É aqui que reside o interesse: saber se a Turquia seguirá o caminho dos últimos oitenta anos ou se quer voltar às origens que a tornaram num império colossal e temido. Pode optar pela primeira linha, aquela que tem sido rigorosamente vigiada pelos militares (que para isso já recorreram a golpes de estado, sendo que o último falhou, e os responsáveis está detidos), e tentar um novo rumo externo, tomando a dianteira do bloco do Médio Oriente, mais do que o Irão, com quem sempre teve uma relação conflituosa, e de parte dos Balcãs, coisa que os sempre inimigos gregos não a verão com bons olhos.

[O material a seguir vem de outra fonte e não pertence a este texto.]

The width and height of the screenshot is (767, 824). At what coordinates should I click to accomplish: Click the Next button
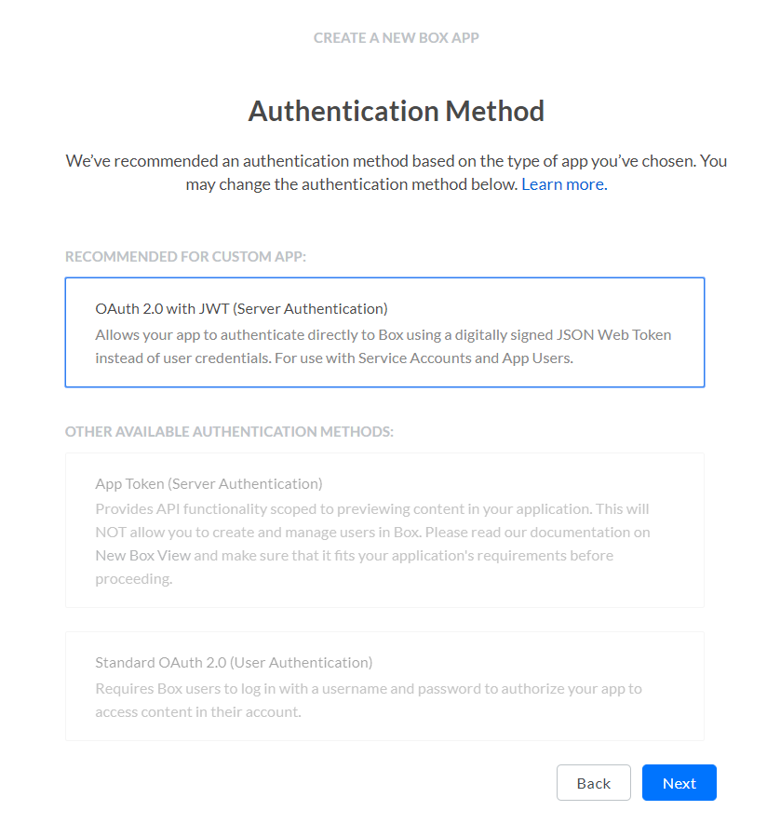[679, 783]
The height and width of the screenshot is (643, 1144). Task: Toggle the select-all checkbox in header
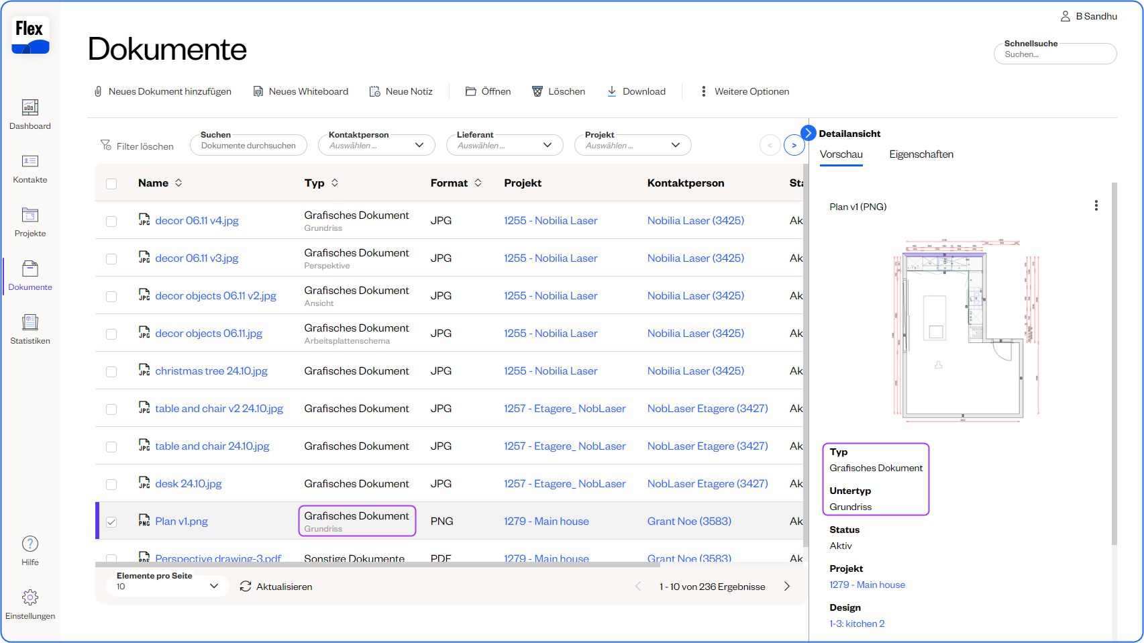pyautogui.click(x=111, y=183)
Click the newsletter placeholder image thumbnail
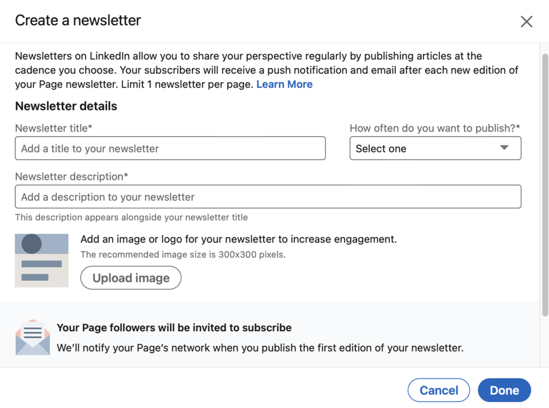Image resolution: width=549 pixels, height=408 pixels. click(42, 260)
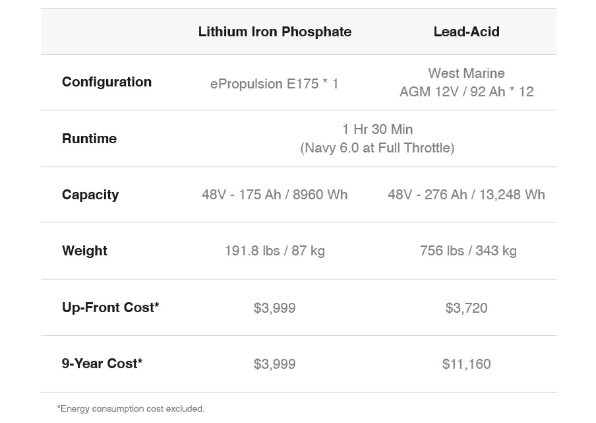The height and width of the screenshot is (423, 596).
Task: Click Navy 6.0 at Full Throttle text
Action: (x=377, y=148)
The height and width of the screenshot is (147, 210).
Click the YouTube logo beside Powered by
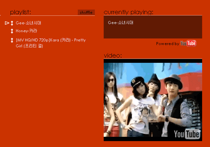[188, 44]
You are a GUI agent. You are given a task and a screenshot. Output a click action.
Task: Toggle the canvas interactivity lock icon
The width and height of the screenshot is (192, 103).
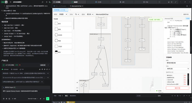(77, 90)
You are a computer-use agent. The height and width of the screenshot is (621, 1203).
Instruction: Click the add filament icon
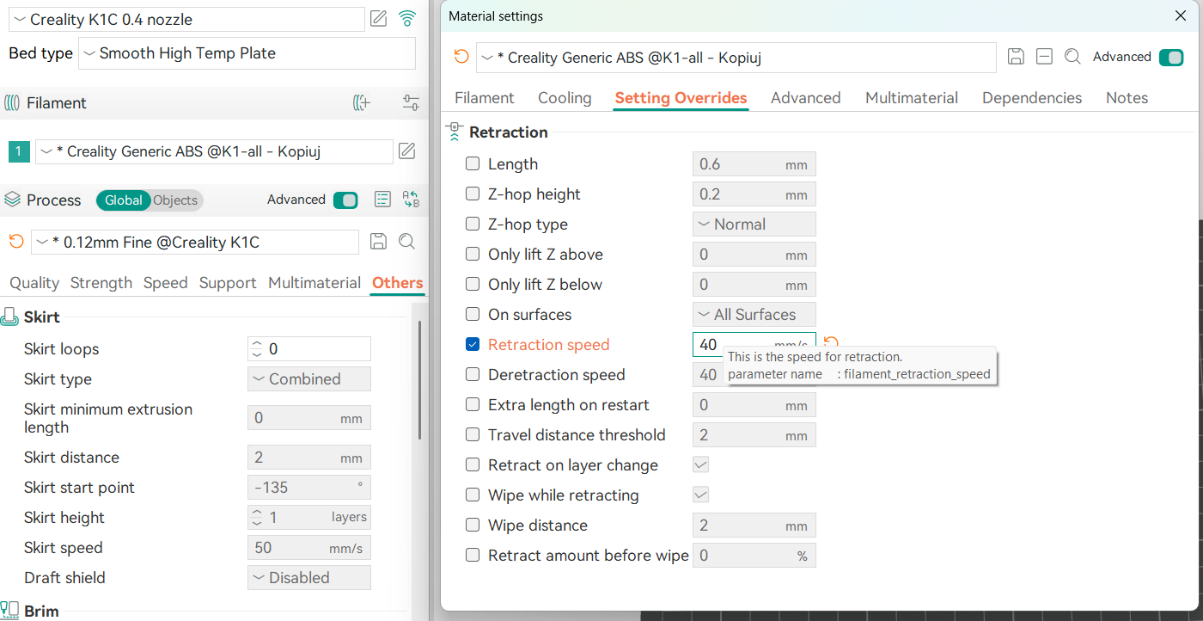(362, 103)
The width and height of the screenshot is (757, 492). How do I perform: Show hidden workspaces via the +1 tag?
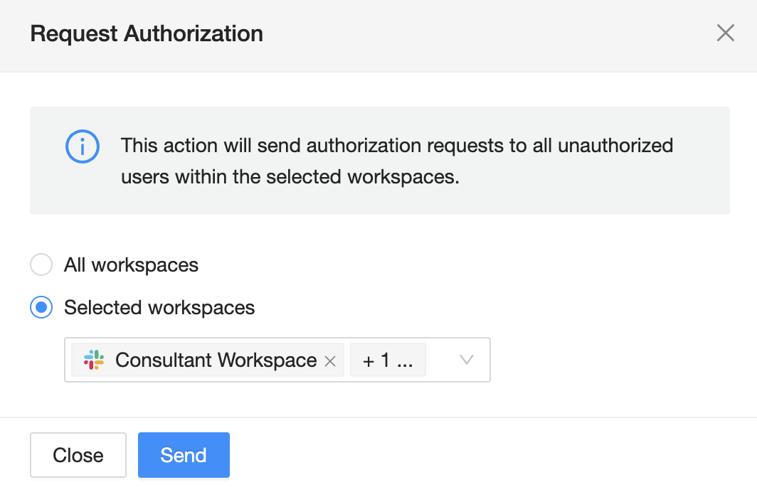388,360
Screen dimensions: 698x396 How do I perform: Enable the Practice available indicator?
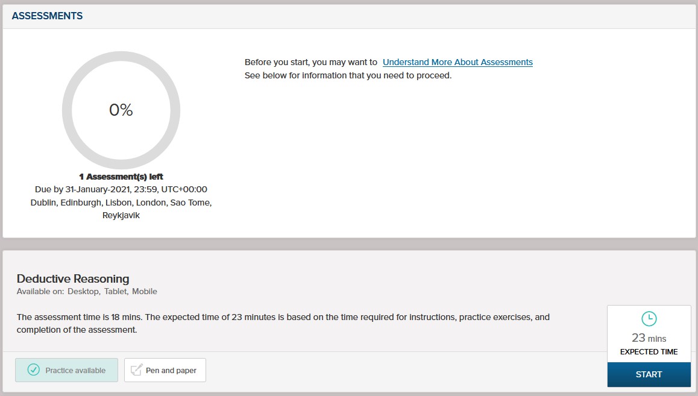(x=66, y=370)
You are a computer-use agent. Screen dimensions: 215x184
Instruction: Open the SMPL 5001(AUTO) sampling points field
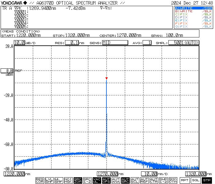click(183, 43)
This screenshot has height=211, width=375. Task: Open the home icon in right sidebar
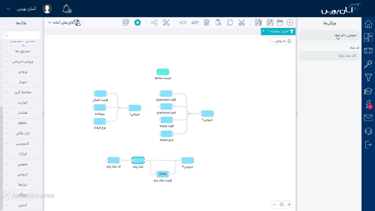click(x=368, y=24)

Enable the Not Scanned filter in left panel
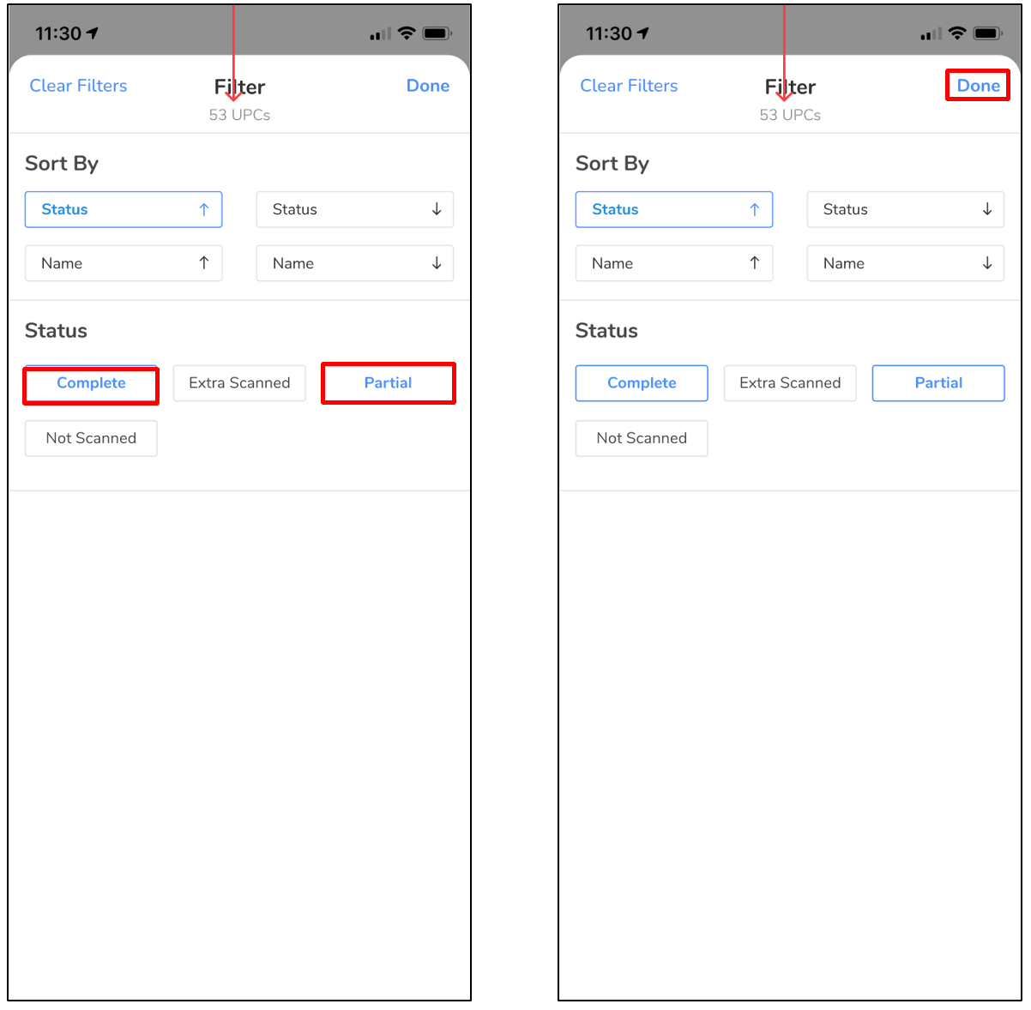(91, 438)
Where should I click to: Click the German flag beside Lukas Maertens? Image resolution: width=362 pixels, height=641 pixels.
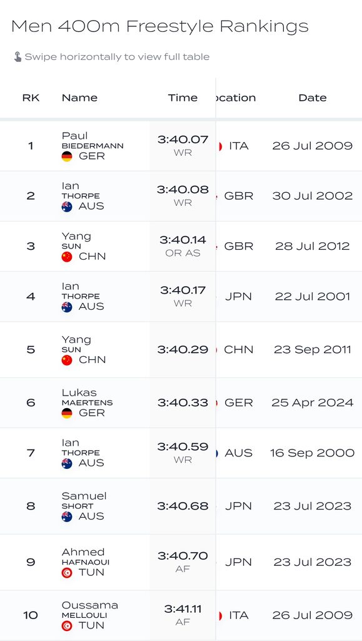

Mas pode, para além das relações externas, querer adquirir um velho-novo cunho. Este neo-otomanismo seria o rompimento com o kemalismo que tanto veneram, e o regresso aos valores do império, incluindo os religiosos. Nesse caso, que relações teriam com a UE, em particular com a Grécia? E com os vizinhos? Mudariam a capital de novo para Istambul, em claro desafio ao Ocidente? Reergueriam o estandarte verde? Restaurariam o Califado? Retirariam a imagem de Kemal Ataturk dos locais públicos (ou seja, de toda a parte)? É difícil de dizer e mesmo improvável. Em todo o caso, seria razão para gregos, sírios e árabes se apoquentarem. E passaria a ser o argumento final dos opositores à entrada da Turquia na UE.